The SCC upheld the FCA’s decision that the matter should be remitted to the TCC to be redetermined, having regard to the effect of the licence agreement on the prices paid by Glaxo Canada for the supply of ranitidine from Swissco.
The SCC noted that the generic comparators the CRA put forth in its original assessment and that the TCC used do not reflect the economic and business reality of Glaxo Canada and, at least without adjustment, do not indicate the price that would be reasonable in the circumstances, had Glaxo Canada and Swissco been dealing at arm’s length.
According to the SCC, arm’s length comparisons under any of the OECD transfer pricing methods or other methods may be determined only after identifying the circumstances arising from the licence agreement that are linked to the supply agreement (which set the transfer prices of ranitidine).
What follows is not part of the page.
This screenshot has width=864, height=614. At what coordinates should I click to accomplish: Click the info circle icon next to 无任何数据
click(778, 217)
The SCC noted that the court is required to determine whether the transfer price was greater than the amount that would have been reasonable in the circumstances, had the parties been dealing at arm’s length. If transactions other than the transaction being reviewed are relevant in determining this question, they must not be ignored.
The SCC provided some guidance on the factors that the TCC should consider in redetermining the transfer price in this case. The SCC noted the reality that “transfer pricing is not an exact science”. It is doubtful that comparators will be identical in all material respects in almost any case. Therefore, some leeway must be allowed in the determination of the reasonable amount. As long as a transfer price is within what the court determines to be a reasonable range, the requirements of the law should be satisfied. If not, the court might select a point within a range it considers reasonable in the circumstances based on an average, median, mode or other appropriate statistical measure, having regard to the evidence that the court found to be relevant.
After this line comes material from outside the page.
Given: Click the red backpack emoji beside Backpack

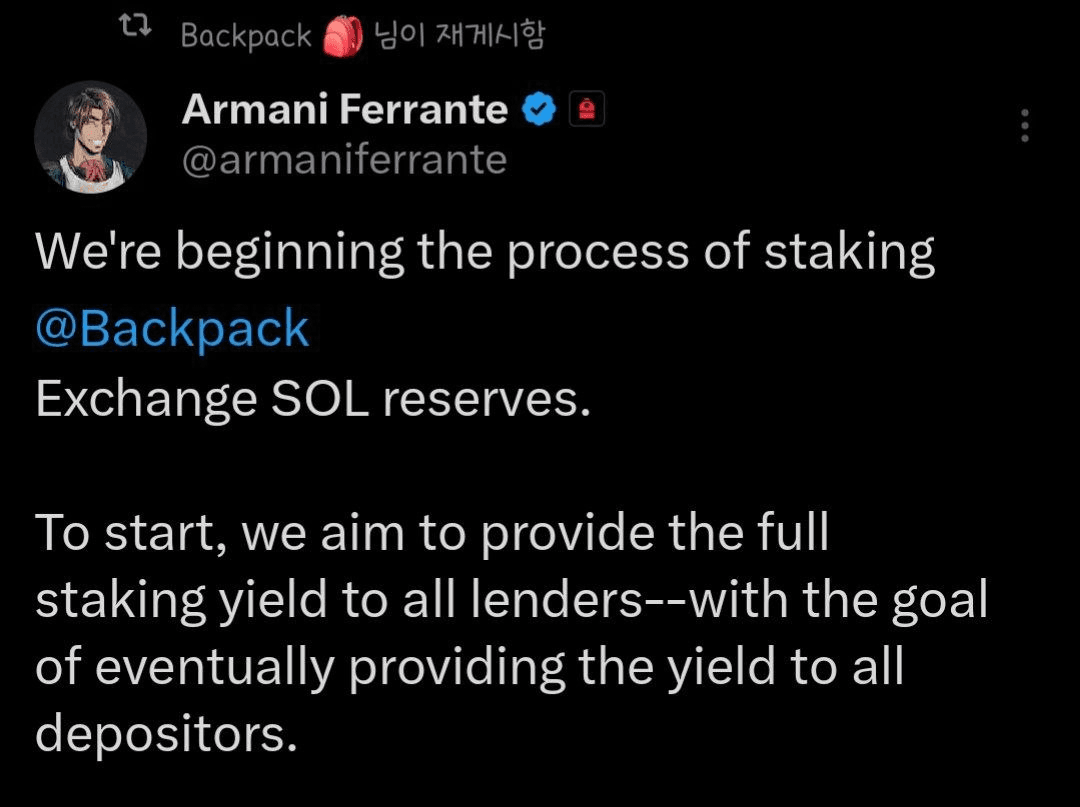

Second, the SCC stated that the respective roles and functions of Glaxo Canada and its parent company Glaxo Group should be kept in mind. Glaxo Canada engaged in the secondary manufacturing and marketing of Zantac. Glaxo Group owns the intellectual property and provided other rights and benefits to Glaxo Canada. According to the SCC, transfer pricing should not result in a misallocation of earnings that fails to take account of these different functions and the resources and risks inherent in each. Whether compensation for intellectual property rights is justified in this case is a matter for the TCC to determine.
The SCC noted that any compensation for intellectual property rights may be subject to withholding tax and that the TCC may address this issue at the retrial.
The contribution of intellectual property to profits is at the forefront of transfer pricing today, and is a significant focus of the OECD. Taxpayers are well advised to devote sufficient resources to identifying and pricing their value-driving intellectual properties.
Third, the SCC noted that prices between parties dealing at arm’s length will be established having regard to the independent interests of each party to the transaction. That means the interests of Glaxo Group and Glaxo Canada must both be considered. An appropriate determination under the arm’s length test should reflect these realities.
Fourth, the SCC pointed out that some evidence in this case indicates that arm’s length distributors have found it in their interest to acquire ranitidine from a Glaxo Group supplier, rather than from generic sources. This suggests that higher-than-generic transfer prices are justified and are not necessarily greater than a reasonable amount under Canada’s transfer pricing law.